Suppose I have a table with three columns: dt
, id
and value
.
df_tmp = spark.createDataFrame([('2023-01-01', 1001, 5),
('2023-01-15', 1001, 3),
('2023-02-10', 1001, 1),
('2023-02-20', 1001, 2),
('2023-01-02', 1002, 7),
('2023-01-02', 1002, 6),
('2023-01-03', 1002, 1)],
["date", "id", "value"])
df.show()
# +----------+----+-----+
# | date| id|value|
# +----------+----+-----+
# |2023-01-01|1001| 5|
# |2023-01-15|1001| 3|
# |2023-02-10|1001| 1|
# |2023-02-20|1001| 2|
# |2023-01-02|1002| 7|
# |2023-01-02|1002| 6|
# |2023-01-03|1002| 1|
# +----------+----+-----+
I would like to compute the 30-day rolling sum of value
grouped by id
for every date
, and additionally, a number of distinct dates that the id
was seen.
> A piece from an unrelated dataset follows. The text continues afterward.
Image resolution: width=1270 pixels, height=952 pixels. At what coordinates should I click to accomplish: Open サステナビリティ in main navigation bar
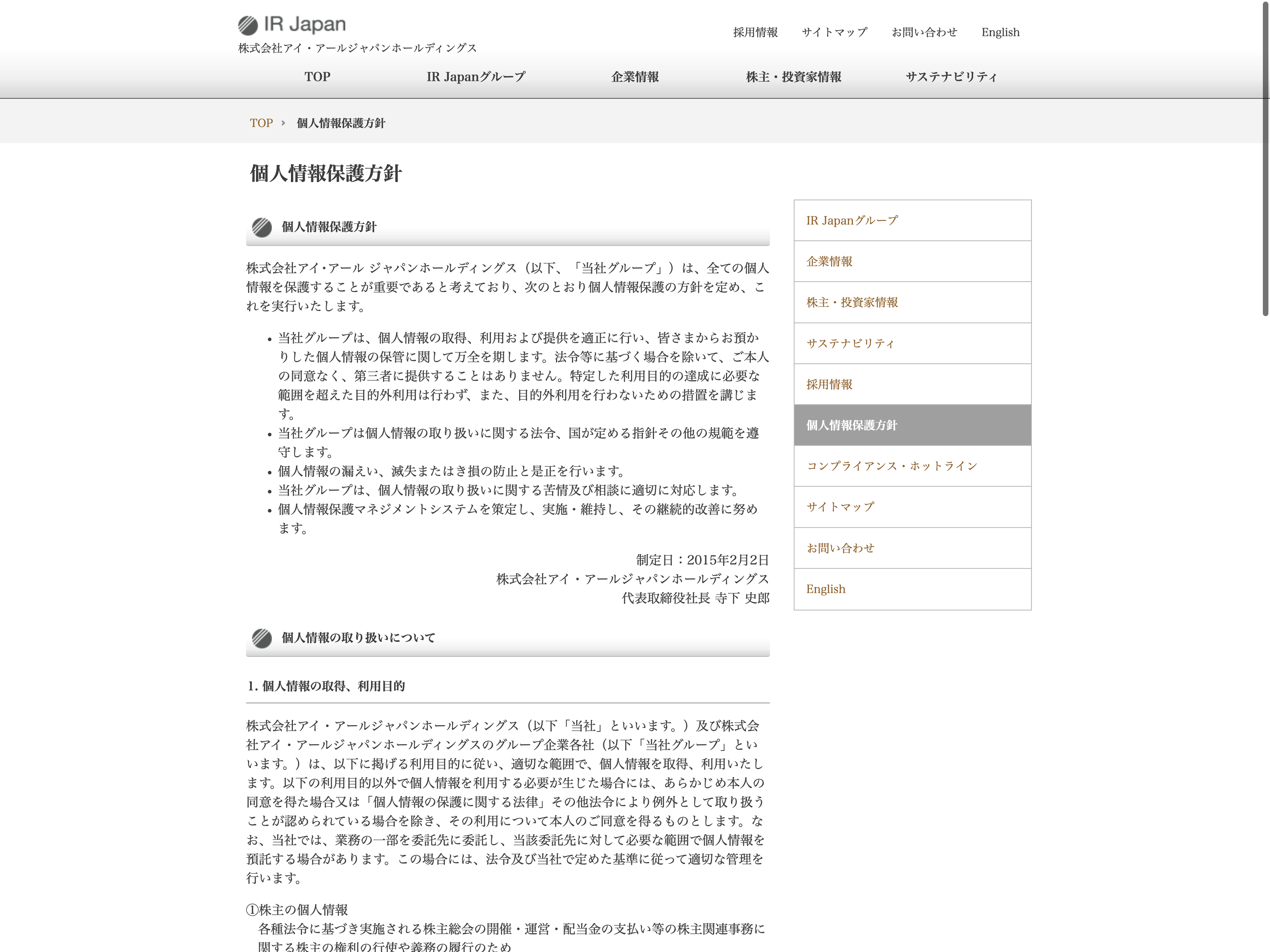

Something that would look like this:
+----------+----+-----+----------------+-------------------------+
| date| id|value|30_day_value_sum|days_seen_in_past_30_days|
+----------+----+-----+----------------+-------------------------+
|2023-01-01|1001| 5| 0| 0|
|2023-01-15|1001| 3| 0| 1|
|2023-02-10|1001| 1| 3| 1|
|2023-02-20|1001| 2| 1| 2|
|2023-01-02|1002| 7| 0| 0|
|2023-01-02|1002| 6| 7| 1|
|2023-01-03|1002| 1| 13| 2|
+----------+----+-----+----------------+-------------------------+
I suspect one could do it using Window
but am not clear about the explicit details.